Problem statement: Return the listing below character for character.

==================================================

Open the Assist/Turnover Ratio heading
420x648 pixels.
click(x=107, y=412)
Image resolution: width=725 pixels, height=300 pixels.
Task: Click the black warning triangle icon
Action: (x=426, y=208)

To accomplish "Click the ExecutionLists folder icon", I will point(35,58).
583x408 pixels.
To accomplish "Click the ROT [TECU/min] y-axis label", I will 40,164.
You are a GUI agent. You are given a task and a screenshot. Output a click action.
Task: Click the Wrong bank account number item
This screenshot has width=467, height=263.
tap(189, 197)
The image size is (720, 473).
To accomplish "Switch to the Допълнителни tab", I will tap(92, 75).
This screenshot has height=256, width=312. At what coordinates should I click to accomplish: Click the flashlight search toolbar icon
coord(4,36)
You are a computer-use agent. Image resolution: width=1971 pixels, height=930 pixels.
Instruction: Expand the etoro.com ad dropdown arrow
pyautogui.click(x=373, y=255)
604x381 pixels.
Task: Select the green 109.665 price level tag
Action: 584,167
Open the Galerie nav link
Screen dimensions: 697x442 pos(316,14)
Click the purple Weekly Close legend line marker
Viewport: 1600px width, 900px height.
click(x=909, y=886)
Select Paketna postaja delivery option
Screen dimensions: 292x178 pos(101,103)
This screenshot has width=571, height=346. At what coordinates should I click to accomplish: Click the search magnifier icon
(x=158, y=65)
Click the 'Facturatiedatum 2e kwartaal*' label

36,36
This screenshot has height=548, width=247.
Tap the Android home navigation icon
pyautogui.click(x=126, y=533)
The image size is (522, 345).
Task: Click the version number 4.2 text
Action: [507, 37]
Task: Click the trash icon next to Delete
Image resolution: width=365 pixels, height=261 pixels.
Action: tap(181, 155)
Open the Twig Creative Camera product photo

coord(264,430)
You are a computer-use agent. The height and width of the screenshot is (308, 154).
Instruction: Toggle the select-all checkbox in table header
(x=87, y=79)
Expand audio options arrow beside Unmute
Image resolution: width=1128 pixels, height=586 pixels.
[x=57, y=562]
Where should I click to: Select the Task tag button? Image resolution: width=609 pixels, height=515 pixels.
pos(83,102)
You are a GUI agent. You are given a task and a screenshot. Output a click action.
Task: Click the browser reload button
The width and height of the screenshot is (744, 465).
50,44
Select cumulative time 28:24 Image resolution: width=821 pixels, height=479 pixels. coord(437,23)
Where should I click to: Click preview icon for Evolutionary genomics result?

==================================================

Output below:
Open the Assist/Turnover Ratio heading
420x648 pixels.
click(x=107, y=412)
Image resolution: width=725 pixels, height=300 pixels.
Task: Click the black warning triangle icon
Action: (x=426, y=208)

To accomplish "Click the ExecutionLists folder icon", I will point(35,58).
583x408 pixels.
To accomplish "Click the ROT [TECU/min] y-axis label", I will 40,164.
You are a GUI agent. You are given a task and a screenshot. Output a click action.
Task: Click the Wrong bank account number item
This screenshot has width=467, height=263.
tap(189, 197)
The image size is (720, 473).
To accomplish "Switch to the Допълнителни tab", I will tap(92, 75).
This screenshot has height=256, width=312. At what coordinates should I click to accomplish: Click the flashlight search toolbar icon
coord(4,36)
You are a computer-use agent. Image resolution: width=1971 pixels, height=930 pixels.
Instruction: Expand the etoro.com ad dropdown arrow
pyautogui.click(x=373, y=255)
604x381 pixels.
Task: Select the green 109.665 price level tag
Action: 584,167
Open the Galerie nav link
Screen dimensions: 697x442 pos(316,14)
Click the purple Weekly Close legend line marker
Viewport: 1600px width, 900px height.
click(x=909, y=886)
Select Paketna postaja delivery option
Screen dimensions: 292x178 pos(101,103)
This screenshot has width=571, height=346. At what coordinates should I click to accomplish: Click the search magnifier icon
(x=158, y=65)
Click the 'Facturatiedatum 2e kwartaal*' label

36,36
This screenshot has height=548, width=247.
Tap the Android home navigation icon
pyautogui.click(x=126, y=533)
The image size is (522, 345).
Task: Click the version number 4.2 text
Action: [507, 37]
Task: Click the trash icon next to Delete
Image resolution: width=365 pixels, height=261 pixels.
Action: tap(181, 155)
Open the Twig Creative Camera product photo

coord(264,430)
You are a computer-use agent. The height and width of the screenshot is (308, 154).
Instruction: Toggle the select-all checkbox in table header
(x=87, y=79)
Expand audio options arrow beside Unmute
Image resolution: width=1128 pixels, height=586 pixels.
[x=57, y=562]
Where should I click to: Select the Task tag button? Image resolution: width=609 pixels, height=515 pixels.
pos(83,102)
You are a GUI agent. You are given a task and a screenshot. Output a click action.
Task: Click the browser reload button
The width and height of the screenshot is (744, 465).
50,44
Select cumulative time 28:24 Image resolution: width=821 pixels, height=479 pixels. coord(437,23)
Where should I click to: Click preview icon for Evolutionary genomics result?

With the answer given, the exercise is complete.